## EXERCISE DIRECTIONS
Start at the line below containing "Given: Open GSE165641 accession link" and stop at the line containing "Task: Select 作业维度 in sidebar". Repeat every line of that stretch exactly, and nothing outside it.

** EXERCISE DATA follows **

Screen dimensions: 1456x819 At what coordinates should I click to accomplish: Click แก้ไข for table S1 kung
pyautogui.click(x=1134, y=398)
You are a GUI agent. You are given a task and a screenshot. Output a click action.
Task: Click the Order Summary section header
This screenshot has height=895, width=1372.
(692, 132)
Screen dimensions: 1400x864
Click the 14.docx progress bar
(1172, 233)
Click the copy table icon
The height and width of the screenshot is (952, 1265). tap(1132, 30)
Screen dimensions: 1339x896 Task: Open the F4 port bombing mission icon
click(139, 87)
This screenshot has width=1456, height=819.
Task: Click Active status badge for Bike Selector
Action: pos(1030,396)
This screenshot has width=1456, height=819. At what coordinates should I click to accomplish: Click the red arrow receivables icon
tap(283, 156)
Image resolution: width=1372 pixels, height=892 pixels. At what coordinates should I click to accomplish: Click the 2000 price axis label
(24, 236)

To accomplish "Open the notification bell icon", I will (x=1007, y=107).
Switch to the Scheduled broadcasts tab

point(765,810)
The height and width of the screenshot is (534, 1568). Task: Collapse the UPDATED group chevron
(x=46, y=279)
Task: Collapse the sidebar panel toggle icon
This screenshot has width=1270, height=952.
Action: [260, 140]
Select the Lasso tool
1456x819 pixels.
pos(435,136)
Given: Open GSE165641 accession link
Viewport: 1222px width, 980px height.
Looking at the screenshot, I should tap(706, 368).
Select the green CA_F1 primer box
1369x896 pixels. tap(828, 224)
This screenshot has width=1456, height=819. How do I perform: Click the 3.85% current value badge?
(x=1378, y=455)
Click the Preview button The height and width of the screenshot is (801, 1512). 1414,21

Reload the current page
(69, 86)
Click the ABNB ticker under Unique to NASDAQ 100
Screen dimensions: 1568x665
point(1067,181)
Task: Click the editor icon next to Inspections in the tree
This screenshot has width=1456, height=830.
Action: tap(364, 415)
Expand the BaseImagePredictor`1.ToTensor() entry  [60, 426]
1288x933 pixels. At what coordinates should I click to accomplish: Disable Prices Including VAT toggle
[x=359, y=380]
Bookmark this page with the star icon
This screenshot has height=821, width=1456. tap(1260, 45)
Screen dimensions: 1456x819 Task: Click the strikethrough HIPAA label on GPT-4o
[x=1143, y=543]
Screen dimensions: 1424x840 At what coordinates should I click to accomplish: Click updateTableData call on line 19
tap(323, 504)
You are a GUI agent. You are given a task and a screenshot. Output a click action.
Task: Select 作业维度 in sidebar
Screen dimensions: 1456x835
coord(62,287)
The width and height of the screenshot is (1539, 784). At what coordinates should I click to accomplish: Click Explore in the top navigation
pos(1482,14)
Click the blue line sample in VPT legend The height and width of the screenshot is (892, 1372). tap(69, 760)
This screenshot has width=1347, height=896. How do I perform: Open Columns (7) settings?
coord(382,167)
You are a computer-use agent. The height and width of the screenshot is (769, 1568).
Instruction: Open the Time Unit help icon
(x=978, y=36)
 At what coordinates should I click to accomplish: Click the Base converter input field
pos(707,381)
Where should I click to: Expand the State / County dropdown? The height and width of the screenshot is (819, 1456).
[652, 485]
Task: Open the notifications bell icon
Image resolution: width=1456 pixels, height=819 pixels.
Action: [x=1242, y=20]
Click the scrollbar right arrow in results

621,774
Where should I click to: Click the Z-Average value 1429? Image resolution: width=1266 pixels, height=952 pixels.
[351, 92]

** End of EXERCISE DATA **

## SOLUTION FOR THIS EXERCISE
Given: Open GSE165641 accession link
Viewport: 1222px width, 980px height.
Looking at the screenshot, I should tap(706, 368).
Select the green CA_F1 primer box
1369x896 pixels. tap(828, 224)
This screenshot has width=1456, height=819. How do I perform: Click the 3.85% current value badge?
(x=1378, y=455)
Click the Preview button The height and width of the screenshot is (801, 1512). 1414,21

Reload the current page
(69, 86)
Click the ABNB ticker under Unique to NASDAQ 100
Screen dimensions: 1568x665
point(1067,181)
Task: Click the editor icon next to Inspections in the tree
This screenshot has width=1456, height=830.
Action: tap(364, 415)
Expand the BaseImagePredictor`1.ToTensor() entry  [60, 426]
1288x933 pixels. At what coordinates should I click to accomplish: Disable Prices Including VAT toggle
[x=359, y=380]
Bookmark this page with the star icon
This screenshot has height=821, width=1456. tap(1260, 45)
Screen dimensions: 1456x819 Task: Click the strikethrough HIPAA label on GPT-4o
[x=1143, y=543]
Screen dimensions: 1424x840 At what coordinates should I click to accomplish: Click updateTableData call on line 19
tap(323, 504)
You are a GUI agent. You are given a task and a screenshot. Output a click action.
Task: Select 作业维度 in sidebar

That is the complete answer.